◆ SOURCE EXCERPT:
- - -

2.1.1.3 SAPC Restore
The SAPC provides the System Data type of restore.
System Data backup is used to do a system data fallback to recover
to a former version of
the whole system with consistency.
After restoring a System Data
backup, the SAPC reestablishes the following information:
- Software installed.
- Node configuration.
- Static Subscriber profile and provisioning information stored in the SAPC database.
- Dynamic Subscriber information (that is, usage accumulators) stored in the SAPC database.
And the SAPC loses the following data:
- Sessions.
- Time Trigger events.
2.1.2 Session Cleanup Mechanisms
The following mechanisms are implemented in the SAPC to remove obsolete information.
2.1.2.1 Basic Session Cleanup Mechanism
The following mechanism is related to the removal of specific obsolete sessions:
- Gx Mechanism
When the SAPC receives an IP-CAN session activation request from a given PCEF including an APN and an IP address, the SAPC checks if any IP-CAN session exist that was established from the same PCEF, with the same IP address, and the same APN. If any IP-CAN sessions are found:
- If the subscriber received in the activation request is different, the SAPC removes the IP-CAN session with all its Gx sessions and a new one is created with the new IP-CAN session request information.
- If the subscriber received in the activation request is the same, only the Gx session matching the received PCEF is removed and a new Gx session is created with the new IP-CAN session activation request information.
The Session usage accumulator is reset.
As a consequence of the removal of each Gx session, the AF, Sd, and Sy sessions are removed as it is done when an IP-CAN session is terminated. The SAPC requests the AF to revoke all the identified AF sessions, the TDF to terminate the associated Sd session, and the Online Charging System to terminate the indicated Sy sessions.
2.1.2.2 Massive Cleanup Mechanism
Massive Gx Session Clean up at PCEF Restart
This clean up mechanism consists of deleting all the obsolete IP-CAN sessions existing in the SAPC for a restarted PCEF considering also:
- The AF sessions corresponding to the IP-CAN sessions are deleted and a request is sent to the corresponding AF to revoke the identified AF sessions.
- In a multiple Gx scenario, the SAPC does not remove associated sessions of the other PCEF Diameter clients.
- Since the sessions are lost in the PCEF, the session usage accumulator is removed.
- The Sd sessions associated with the removed IP-CAN sessions are deleted and a request is sent to the corresponding TDF to remove the identified Sd sessions.
- The Sy sessions corresponding to the removed IP-CAN sessions are also deleted if no more IP-CAN sessions are bound to the subscriber. When the Sy session is deleted, a session termination message is sent to the Online Charging System.

- - -

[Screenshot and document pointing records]
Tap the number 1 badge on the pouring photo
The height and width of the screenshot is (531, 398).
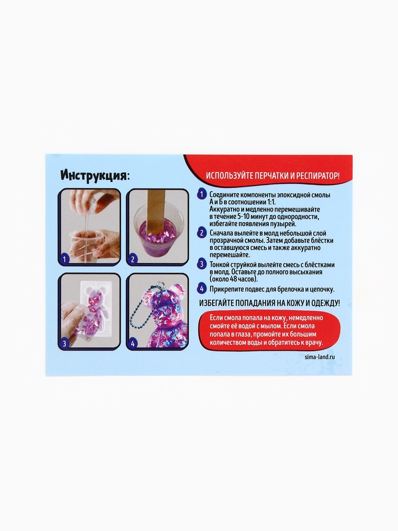(x=65, y=260)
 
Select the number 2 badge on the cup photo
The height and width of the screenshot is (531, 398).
(x=132, y=260)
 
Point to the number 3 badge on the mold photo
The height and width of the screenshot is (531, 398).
(x=65, y=343)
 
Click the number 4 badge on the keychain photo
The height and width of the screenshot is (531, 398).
(x=132, y=343)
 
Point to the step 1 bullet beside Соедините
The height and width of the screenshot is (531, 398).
(x=202, y=195)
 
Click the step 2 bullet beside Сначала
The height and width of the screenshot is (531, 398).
(x=202, y=233)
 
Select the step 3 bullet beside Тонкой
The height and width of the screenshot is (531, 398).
(x=202, y=264)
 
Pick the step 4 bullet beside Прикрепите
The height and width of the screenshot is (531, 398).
(x=202, y=289)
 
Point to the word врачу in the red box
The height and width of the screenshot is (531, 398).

- - -

◆ TASK INSTRUCTIONS:
a) In the SAPC session cleanup excerpt, what happens to the session usage accumulator during a massive Gx session cleanup at PCEF restart, and why?
b) Please lay out everything in the listing from the line containing "Point to the number 3 badge on the mold photo" down to the end of the listing as a JSON list of strings, one string per line, leaving out blank lines.

◆ PER-TASK OUTPUTS:
a) The session usage accumulator is removed, because the sessions are lost in the PCEF.

b)
[
  "Point to the number 3 badge on the mold photo",
  "The height and width of the screenshot is (531, 398).",
  "(x=65, y=343)",
  "Click the number 4 badge on the keychain photo",
  "The height and width of the screenshot is (531, 398).",
  "(x=132, y=343)",
  "Point to the step 1 bullet beside Соедините",
  "The height and width of the screenshot is (531, 398).",
  "(x=202, y=195)",
  "Click the step 2 bullet beside Сначала",
  "The height and width of the screenshot is (531, 398).",
  "(x=202, y=233)",
  "Select the step 3 bullet beside Тонкой",
  "The height and width of the screenshot is (531, 398).",
  "(x=202, y=264)",
  "Pick the step 4 bullet beside Прикрепите",
  "The height and width of the screenshot is (531, 398).",
  "(x=202, y=289)",
  "Point to the word врачу in the red box",
  "The height and width of the screenshot is (531, 398)."
]